The drug is not legally available in the US, but is in Europe and Mexico. In the UK it is only available on prescription, and it is illegal to possess it without one.
It can only be prescribed privately in the UK.
It rose to prominence as the date rape drug because it was colourless, odourless and tasteless - ideal for spiking drinks undetected - and causes sedation or euphoria in approximately 20 to 30 minutes.
Several cases report the drug being given to women without their consent in order to remove their inhibitions.
However, Hoffman-Roche, the company that manufactures the drug, revised the formula in January 1998 to make it easier to detect.
It now contains a blue dye that will appear when it is added to any drink, and it is slower to dissolve.
Counterfeit versions of the drug have been reported in the US which do not have these added features.
How is the drug used?
The drug has a number of legal and illegal uses.
Ravers use the drug because of the its euphoric and relaxing effects. The effects last for about eight hours.
Street names for Rohypnol include rophies, ropies, ruffies, roofies, roche, R-2, mexican valium, rib, and rope.
Users report mixing it with beer to enhance the feeling of drunkenness, and it has been reported to be used in combination with marijuana and cocaine, as well as heroin.
It is also used to ease the come down from a cocaine or crack binge, according to RaveSafe, a drugs information service.
However, it is the drug's use in date rape cases that has led to its notoriety.
When combined with alcohol, Rohypnol can make users shed their inhibitions.
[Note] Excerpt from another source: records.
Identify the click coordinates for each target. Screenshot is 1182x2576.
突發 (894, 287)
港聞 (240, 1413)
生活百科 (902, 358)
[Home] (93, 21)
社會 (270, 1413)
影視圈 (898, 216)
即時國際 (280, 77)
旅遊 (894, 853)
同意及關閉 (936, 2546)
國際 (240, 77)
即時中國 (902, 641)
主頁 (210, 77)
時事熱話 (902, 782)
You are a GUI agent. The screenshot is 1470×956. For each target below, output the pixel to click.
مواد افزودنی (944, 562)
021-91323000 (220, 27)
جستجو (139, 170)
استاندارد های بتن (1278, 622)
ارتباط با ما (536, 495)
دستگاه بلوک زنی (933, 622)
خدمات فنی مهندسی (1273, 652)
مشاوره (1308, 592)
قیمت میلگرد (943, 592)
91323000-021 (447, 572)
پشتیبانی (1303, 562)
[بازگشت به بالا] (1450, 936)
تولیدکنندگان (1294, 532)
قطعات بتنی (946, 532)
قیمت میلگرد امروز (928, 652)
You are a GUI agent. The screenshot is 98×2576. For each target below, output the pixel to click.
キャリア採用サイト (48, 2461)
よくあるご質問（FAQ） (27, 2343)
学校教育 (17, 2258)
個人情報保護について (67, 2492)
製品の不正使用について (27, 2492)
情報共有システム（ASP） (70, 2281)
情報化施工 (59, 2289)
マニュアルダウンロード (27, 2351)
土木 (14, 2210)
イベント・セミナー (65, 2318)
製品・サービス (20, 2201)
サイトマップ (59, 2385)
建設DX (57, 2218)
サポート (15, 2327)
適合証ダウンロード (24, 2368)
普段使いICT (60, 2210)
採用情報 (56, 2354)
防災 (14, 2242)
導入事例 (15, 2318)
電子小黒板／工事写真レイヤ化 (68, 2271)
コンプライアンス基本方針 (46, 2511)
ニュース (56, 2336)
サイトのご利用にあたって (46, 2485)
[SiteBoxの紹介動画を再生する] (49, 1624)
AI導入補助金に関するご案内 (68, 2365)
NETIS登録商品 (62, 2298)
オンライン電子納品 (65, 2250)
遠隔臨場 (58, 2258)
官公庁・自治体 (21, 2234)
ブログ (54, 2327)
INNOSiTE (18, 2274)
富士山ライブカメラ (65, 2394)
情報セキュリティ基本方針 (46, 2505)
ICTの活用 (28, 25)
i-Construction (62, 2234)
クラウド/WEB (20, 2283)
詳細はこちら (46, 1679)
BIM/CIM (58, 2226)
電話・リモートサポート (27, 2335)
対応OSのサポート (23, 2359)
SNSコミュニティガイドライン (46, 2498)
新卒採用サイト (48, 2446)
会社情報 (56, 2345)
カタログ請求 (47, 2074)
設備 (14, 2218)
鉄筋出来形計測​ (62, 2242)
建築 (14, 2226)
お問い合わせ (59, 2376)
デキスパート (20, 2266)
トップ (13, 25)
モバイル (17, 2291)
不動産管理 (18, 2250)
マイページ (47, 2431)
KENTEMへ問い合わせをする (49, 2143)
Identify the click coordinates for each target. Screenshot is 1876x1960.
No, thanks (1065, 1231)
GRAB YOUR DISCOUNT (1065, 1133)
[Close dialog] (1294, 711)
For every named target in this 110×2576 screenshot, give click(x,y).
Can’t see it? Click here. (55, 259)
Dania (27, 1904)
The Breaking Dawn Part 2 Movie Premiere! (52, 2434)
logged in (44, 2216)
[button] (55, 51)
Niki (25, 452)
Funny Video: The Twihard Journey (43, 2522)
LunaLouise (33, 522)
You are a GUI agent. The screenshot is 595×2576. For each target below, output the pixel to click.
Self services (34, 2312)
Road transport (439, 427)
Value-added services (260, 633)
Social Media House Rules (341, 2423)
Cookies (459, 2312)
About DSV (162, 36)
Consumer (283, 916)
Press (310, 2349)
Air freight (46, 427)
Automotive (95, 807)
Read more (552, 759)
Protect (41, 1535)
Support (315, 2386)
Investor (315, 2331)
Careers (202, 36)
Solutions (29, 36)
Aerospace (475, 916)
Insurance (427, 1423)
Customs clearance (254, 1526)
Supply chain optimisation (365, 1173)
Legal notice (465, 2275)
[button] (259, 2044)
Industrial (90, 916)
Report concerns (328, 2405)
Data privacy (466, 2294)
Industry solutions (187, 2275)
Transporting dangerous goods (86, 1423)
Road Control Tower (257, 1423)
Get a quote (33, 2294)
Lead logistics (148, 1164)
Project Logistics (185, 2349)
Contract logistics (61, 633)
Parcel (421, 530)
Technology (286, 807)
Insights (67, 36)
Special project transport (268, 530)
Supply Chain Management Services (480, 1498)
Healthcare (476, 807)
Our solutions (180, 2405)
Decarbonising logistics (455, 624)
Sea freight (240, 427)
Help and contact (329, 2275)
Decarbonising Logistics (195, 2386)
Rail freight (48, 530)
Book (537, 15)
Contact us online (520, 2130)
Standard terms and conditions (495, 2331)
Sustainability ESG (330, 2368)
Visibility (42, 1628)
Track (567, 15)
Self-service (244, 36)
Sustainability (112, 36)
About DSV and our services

They can also suffer from loss of memory.
It has been labelled the date rapist's drug of choice.
How can I tell if my drink is spiked?
Post-January 1998 Rohypnol from Roche should turn the drink blue and leave a residue on the surface.
Counterfeit products present more difficulty. A report in the Academic Emergency Medicine journal offers little hope of detection.
It says: "Flunitrazepam readily dissolves, and once in solution, is colourless, odourless, and tasteless.
"The predominant clinical manifestations are drowsiness, impaired motor skills, and anterograde amnesia."
The best advice to avoid being spiked is to trust no one.
Counsellors say anyone who feels at risk should never accept any opened drink, particularly not from a stranger.
Tamper-proof bottles or cans are recommended. They should not be opened by someone else.
Will I know if I've been spiked?
Unless you spotted the drug in the drink, not immediately. Amnesia can set in within 10 minutes, and the disinhibiting effects of the drug kick in soon after.
Someone who has taken the drug unwittingly is unlikely to remember what happened while they were under the influence.
The journal report continues: "Due to the amnestic effects of flunitrazepam, historical clues of the rape event are difficult to obtain.
"Patients with a complaint of sexual assault who appear intoxicated or have anterograde amnesia should be suspected of unknowingly ingesting flunitrazepam."
It also recommends doctors perform a urine test specifically for the drug. Such a test is available from Roche.
Once spiked, can I counter the drug's effects?
There is an agent that reverses the effects of Rohypnol.
It is a benzodiazepine antagonist called Romazicon, and is used for reversing the severe effects of overdose.
However, it ought to be administered by a doctor and if it does not work on a low dosage is unlikely to have an effect with continued use.
Are there other date rape drugs
Another drug, gamma-hydroxybutryate (GHB) is also reported to have been used to incapacitate victims in order to sexually abuse them.
GHB is also known as liquid X or g-juice, and was once sold in health food stores to bodybuilders. It was pulled off the market in 1990 because of its bad side effects.
The effects of GHB are similar to those of Rohypnol - dizziness, confusion and memory loss. It is colourless and odourless. It is most commonly found in liquid form.
However, a US study in 1997 showed that alcohol remains the substance most frequently associated with substance-assisted sexual assault.
This page contains basic information. If you are concerned about your health, you should consult a doctor.